### Exercise directions:
Lines from the one holding "Task: Go to next tree record arrow" through the end of the entries, inclusive, form the whole output; reproduce them exactly and omit pictures.

Information provided Block Start

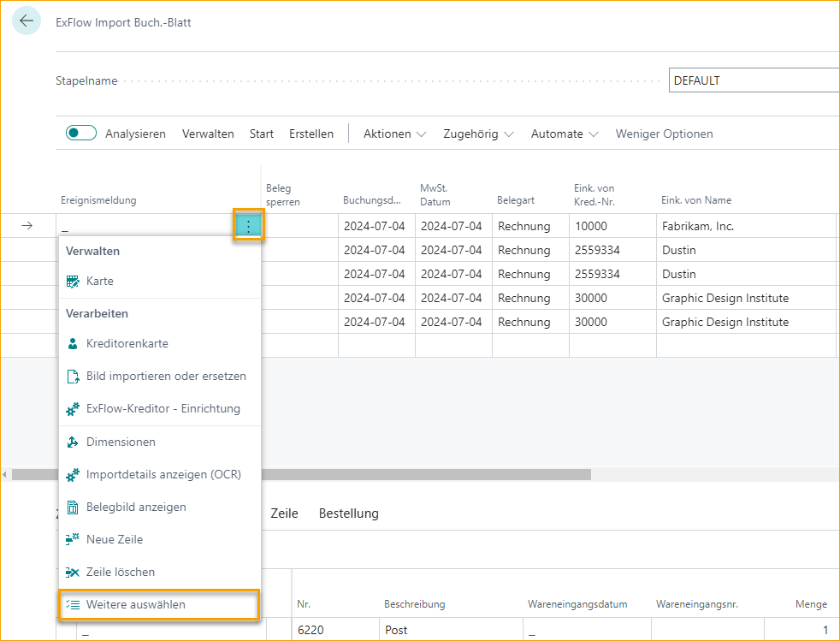The height and width of the screenshot is (641, 840).
Task: Click Weniger Optionen
Action: 664,134
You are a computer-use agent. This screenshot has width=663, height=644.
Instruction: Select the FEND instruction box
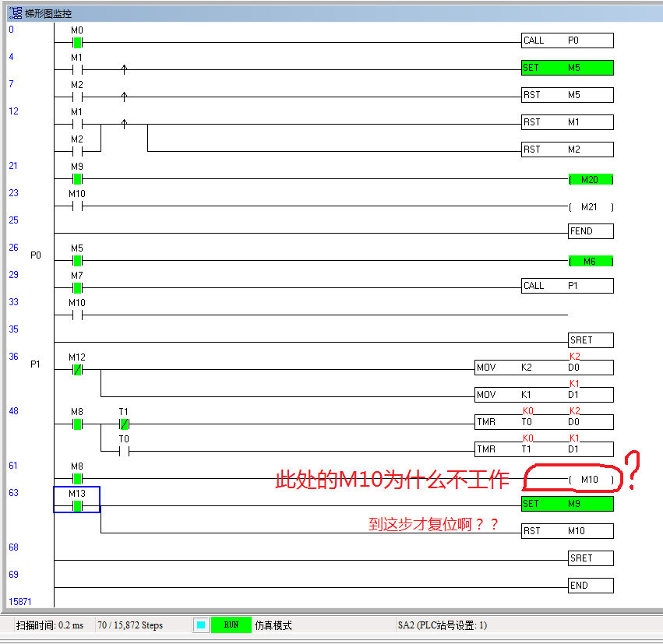coord(590,231)
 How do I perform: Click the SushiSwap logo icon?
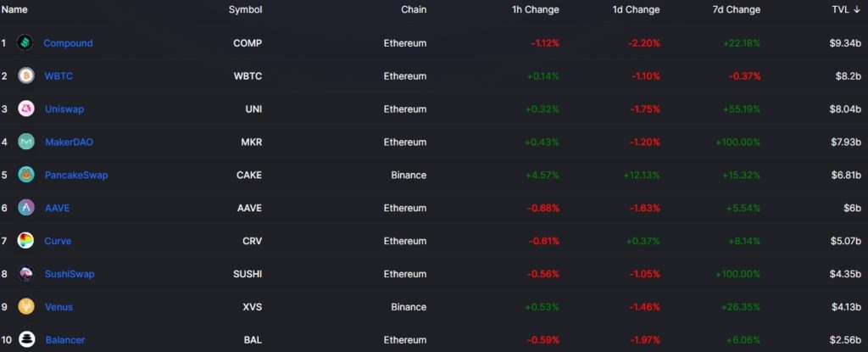[x=25, y=274]
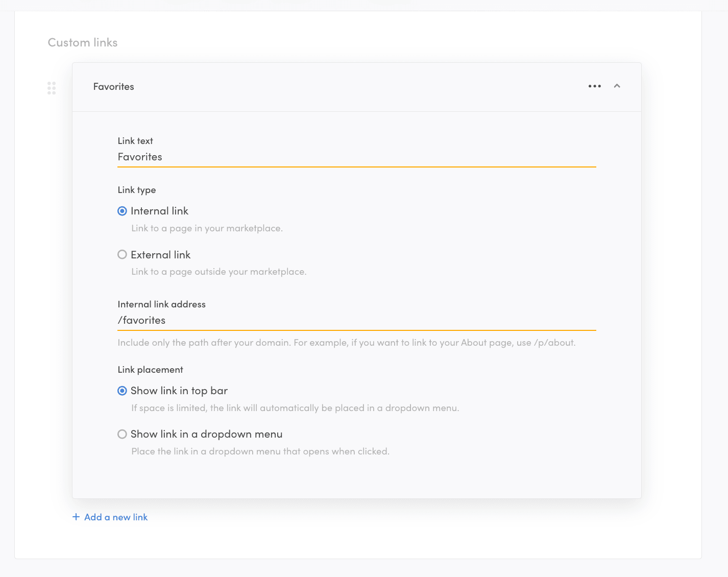The height and width of the screenshot is (577, 728).
Task: Click the Link text field containing Favorites
Action: [x=356, y=157]
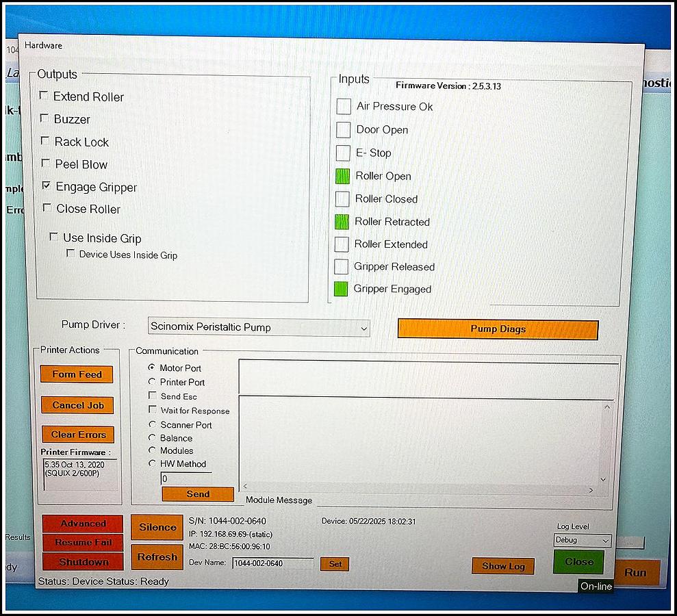Shutdown the device
This screenshot has height=616, width=677.
pyautogui.click(x=82, y=562)
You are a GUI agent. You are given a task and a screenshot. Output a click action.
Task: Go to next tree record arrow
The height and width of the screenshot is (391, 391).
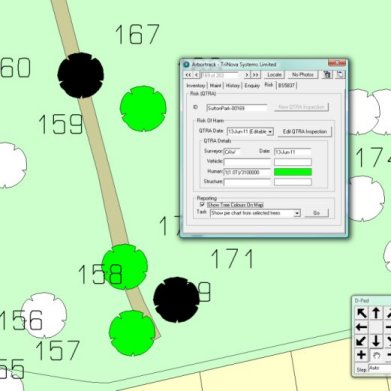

Information provided Block End

### Output of the exercise:
Task: Go to next tree record arrow
The height and width of the screenshot is (391, 391).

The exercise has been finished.